Out Now On-Demand
Friends who meet for game nights find themselves solving a murder mystery in this comedy from the directors of Vacation, starring Jason Bateman and Rachel McAdams.
Max and Annie's weekly couples' game night gets kicked up a notch when Max’s charismatic brother, Brooks (Kyle Chandler, Manchester by the Sea), arranges a murder mystery party, complete with fake thugs and faux federal agents. So when Brooks gets kidnapped, it’s all part of the game… right? But as the six uber-competitive gamers set out to solve the case and win, they discover that neither this “game” — nor Brooks — are what they seem to be. Over the course of one chaotic night, the friends find themselves increasingly in over their heads as each twist leads to another unexpected turn.
Rating: R16 Violence, sexual references & offensive language
Game Night shares its directors with the execrable Vacation, which should trigger alarm bells for discerning viewers. However the same duo worked on the script for Spiderman: Homecoming, which was pretty great, and co-director John Francis Daley gets a lifetime pass just for being in Freaks and Geeks.
All this is by way of saying that Game Night is much better than you might expect. An attempt to marry a crime thriller with an ensemble comedy, it succeeds mainly due to a pleasantly convoluted script by Mark Perez.
There are the expected scenes of actors riffing all over each that populate most modern comedies, but also hints at a bigger budget and attention to aesthetics like nifty camera work, tilt-shift photography, and some decent action set pieces.
Jason Bateman has probably done enough of these man-child roles at this point (it’s unsettlingly weird watching his character wonder whether he’s ready to have a kid at age forty-nine), but he’s reliably amusing. So is Rachel McAdams (seemingly channeling Rose Byrne in Bad Neighbours), and there are some nice surprises in the supporting cast like Sharon Horgan from TV’s Catastrophe, and Jesse Plemons being funny enough to steal the whole movie.
Your mileage may vary when it comes to the various bits of comic business in Game Night, but a lot of seemingly-improvised non-sequiturs reveal themselves to be carefully planned setups for later gags, which is a nice change.
The suspension of disbelief needed to sell the dramatic parts of the story is undermined somewhat when characters react in a blasé fashion to, for example, being shot.

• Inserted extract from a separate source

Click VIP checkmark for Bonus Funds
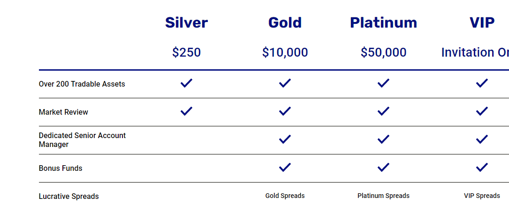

But it’s that cheerful detachment from reality that makes the film such a easy watch.
Culminating in an end credits sequence that plays like Fincher in a particularly goofy mood, Game Night isn’t great, but it’s surprisingly good.
The Guardian (UK)
Sydney Morning Herald
Los Angeles Times
TimeOut (New York)
New York Times
Hit and miss
Entertaining enough but feels like the same old Jason Bateman movie with a different cast
Honestly, I can't fault it
I went in expecting this to be just another mediocre comedy film and was pleasantly surprised. The whole style of the film may not do it for everyone but I thoroughly enjoyed it. Everything is done well; the jokes are genuinely funny, the acting is good, the visual presentation is good and personally I thought the score was really great. If I could ask for one thing it would just be more of the creative shots littered throughout that make certain things look as if they are part of a game - board game style houses, camera following cars as if they're part of GTA, etc. Highly recommended even if you don't think you'll get much out of it.
If you are looking for light but crazy this is for you.

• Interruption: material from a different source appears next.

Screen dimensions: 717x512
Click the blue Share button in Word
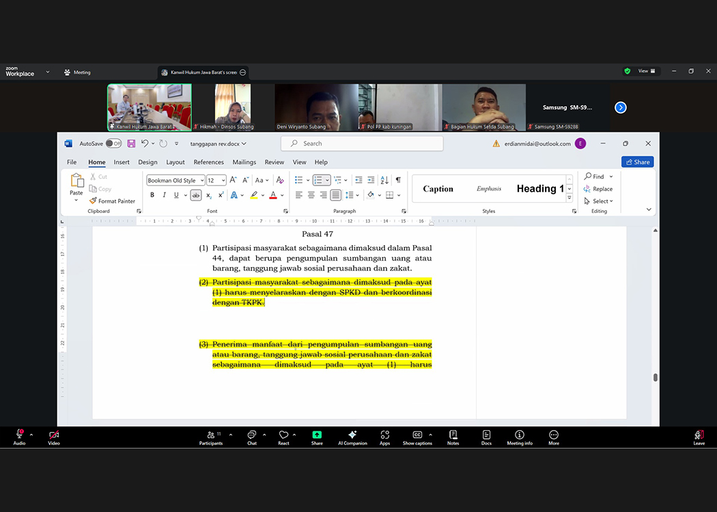637,162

I knew what I was getting coming in and it doesn't disappoint, if anything it was better than I expected. Oh.. but a whole bucket load of crazy. These are the type of films you have to review straight away as the particulars are hazy at best weeks later. But it was fun and truly insane and just what i ordered.
A smart, funny, slightly dark, and unpredictable comedy, from the director of Vacation. Rachel McAdams and Jason Bateman work well together, and looked like they actually had fun making this movie. But the real star of this is Jesse Plemons (aka Meth Damon), who steals every scene he is in, as being the slightly weird and creepy neighbor. There are a lot of hilarious scenes in this movie, where you can hear the whole cinema chuckling. If you're wanting a good comedy with some surprises, this is it.
A solid black comedy that's smarter and more stylish than most modern American comedies. Dark (but not too dark) without being mean-spirited. Jason Bateman and Rachel McAdams have good chemistry. Kyle Chandler is the best a**hole in the movie, and Jesse Plemons gives a brilliant, understated performance as Gary, the creepy neighbour, stealing every scene he's in. I didn't laugh as much as I wanted to. There's a running joke that goes on for a good portion of the movie, and the pay-off isn't that great. It doesn't spoil the fun becuase Game Night gets so much right and is consistently entertaining. If you're willing to suspend disbelief, you'll have a good time.